O que até há poucos dias parecia impensável aconteceu mesmo. O novo coronavírus já fez mais mortos em Itália (3405) do que na China (3245). Uma estatística que vem confirmar que o estado transalpino e a Europa não estavam minimamente preparados para enfrentar uma situação como a atual. Nos últimos dias, várias personalidades têm dito que ninguém poderia prever uma tragédia com estas dimensões e que nenhum país dispõe de meios eficazes para lidar com uma doença nova e imprevisível.
Lamentavelmente, estão a mentir. Desde o início dos tempos que a humanidade se vê confrontada com pragas, pestes e pandemias. Os ciclos da natureza e da vida são assim mesmo, mas nós não aprendemos. É muito mais fácil responsabilizarmos os morcegos e os pangolins chineses ou acusarmos Xi Jinping de ser um ditador do pior. Ou repetirmos que Donald Trump é um crápula que cortou o financiamento ao departamento de Segurança Global de Saúde dos EUA e que forçou a demissão, em maio de 2018, do almirante Timothy Ziemer, oficial que tinha pergaminhos no combate à malária e que sensibilizou George W. Bush e Barack Obama para a ameaça representada pelas doenças infectocontagiosas.

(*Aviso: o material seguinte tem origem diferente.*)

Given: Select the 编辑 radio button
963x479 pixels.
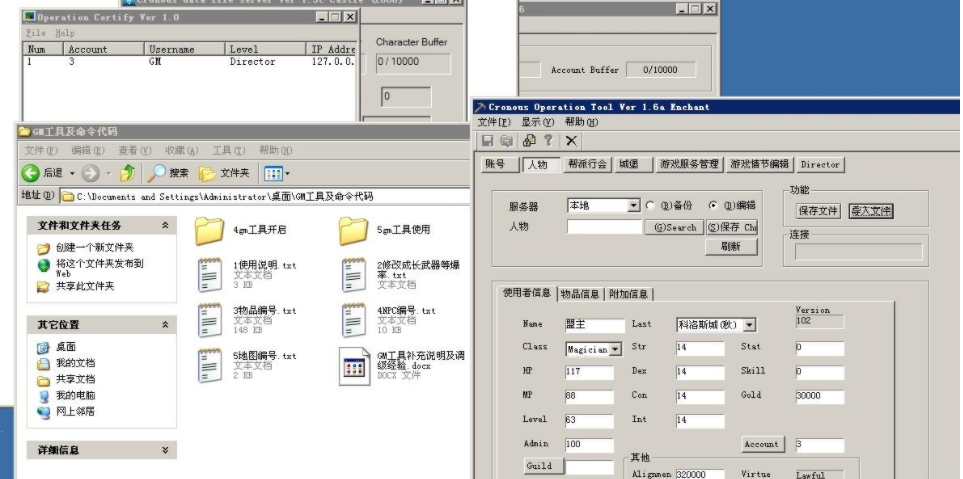Looking at the screenshot, I should point(713,205).
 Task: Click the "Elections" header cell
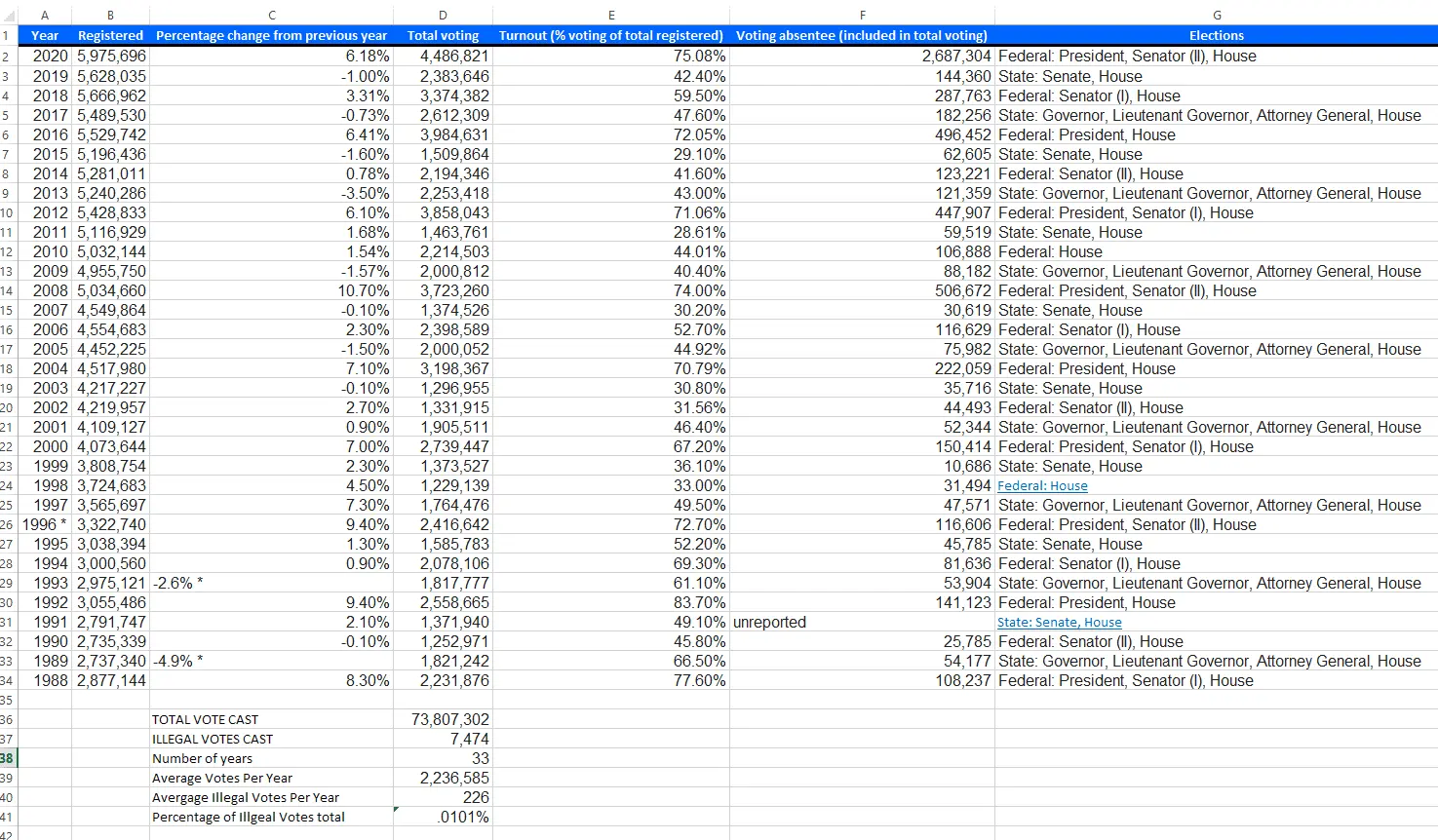tap(1216, 35)
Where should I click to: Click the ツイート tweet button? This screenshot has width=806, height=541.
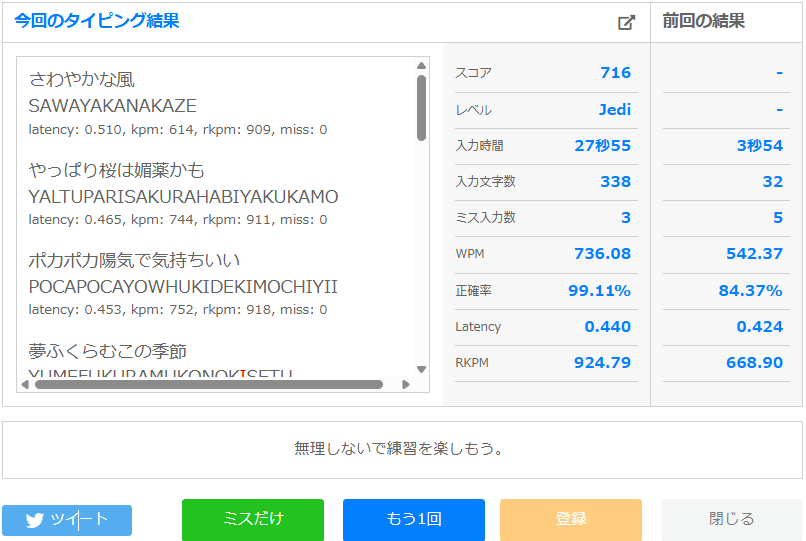coord(67,520)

Em meados de setembro, António Guterres, o secretário geral das Nações Unidas, recebeu um documento explosivo no seu gabinete em Manhattan. Intitulado A World at Risk (Um Mundo em Risco), o relatório era o resultado de dois anos de intenso trabalho da Global Preparedness Monitoring Board (GPMB), uma entidade pouco conhecida liderada pelo diplomata senegalês Elhadj As Sy e pela norueguesa Gro Harlem Brundtland, ex-diretora geral da Organização Mundial de Saúde e ex-primeira-ministra da Noruega.
As conclusões aí reunidas por um painel de cientistas e peritos em questões sanitárias e de segurança eram muito simples: o mundo deveria preparar-se quanto antes para uma pandemia, uma “ameaça real” em que um qualquer agente patogénico poderia matar “até 80 milhões de pessoas” e “fazer desaparecer quase cinco por cento” da economia global. “A falta de preparação deve-se à contínua falta de vontade política a todos os níveis. (…) Os líderes nacionais costumam responder às crises de saúde quando o medo e o pânico se instalam, mas a maior parte dos países não antecipa estes cenários nem disponibiliza os meios necessários para evitar que estes surtos se convertam em catástrofes”, explicava-se. Vamos repetir as datas. Setembro de 2019. Ou seja, há seis meses. Na altura ninguém deu grande importância ao assunto, apesar de António Guterres e a ONU terem tornado o relatório público e acessível ao comum dos mortais.
A Coreia do Sul, Singapura e Taiwan – por terem aprendido da pior forma com a epidemia de SARS, em 2003 – tomaram as cautelas possíveis e demonstraram que se pode mitigar os efeitos do covid-19, com transparência, civismo e disciplina. A China, pelo contrário, teve de recorrer à sua gigantesca máquina de repressão, censura e propaganda para conter o vírus na cidade de Wuhan, na província de Hubei e no resto do país, sacrificando os direitos mais básicos de quase 800 milhões de cidadãos.
Portugal, Espanha, Itália, França e até os países nórdicos não podem seguir os exemplos coreano e chinês. Claro que podem invocar os respetivos serviços nacionais de saúde, universais e gratuitos, para combater a doença. Só que décadas de desinvestimento, incúria e austeridade fragilizaram por completo o Velho Continente. No início deste mês, o liberal Financial Times demonstrava como o investimento público no Reino Unido tem vindo sempre a degradar-se desde o governo trabalhista de Clement Attlee, em 1951, para cair a pique com o thatcherismo e nunca mais recuperar.
Até há poucas semanas, em Lisboa, Bruxelas, Berlim ou Copenhaga, todos os governantes nos explicavam que as metas orçamentais eram para cumprir, apesar dos sinais claros de que os hospitais e outras infraestruras mereciam melhor tratamento.
Agora, com a pandemia e as incertezas a alastrarem, os mesmos dirigentes prometem aos seus governados que haverá dinheiro para ultrapassar esta nova crise que a chanceler Angela Merkel diz ser a pior desde a Segunda Guerra Mundial. Oxalá não tenham de morrer milhões para ficar claro que estamos a meio de uma catástrofe que nós próprios tornamos possível.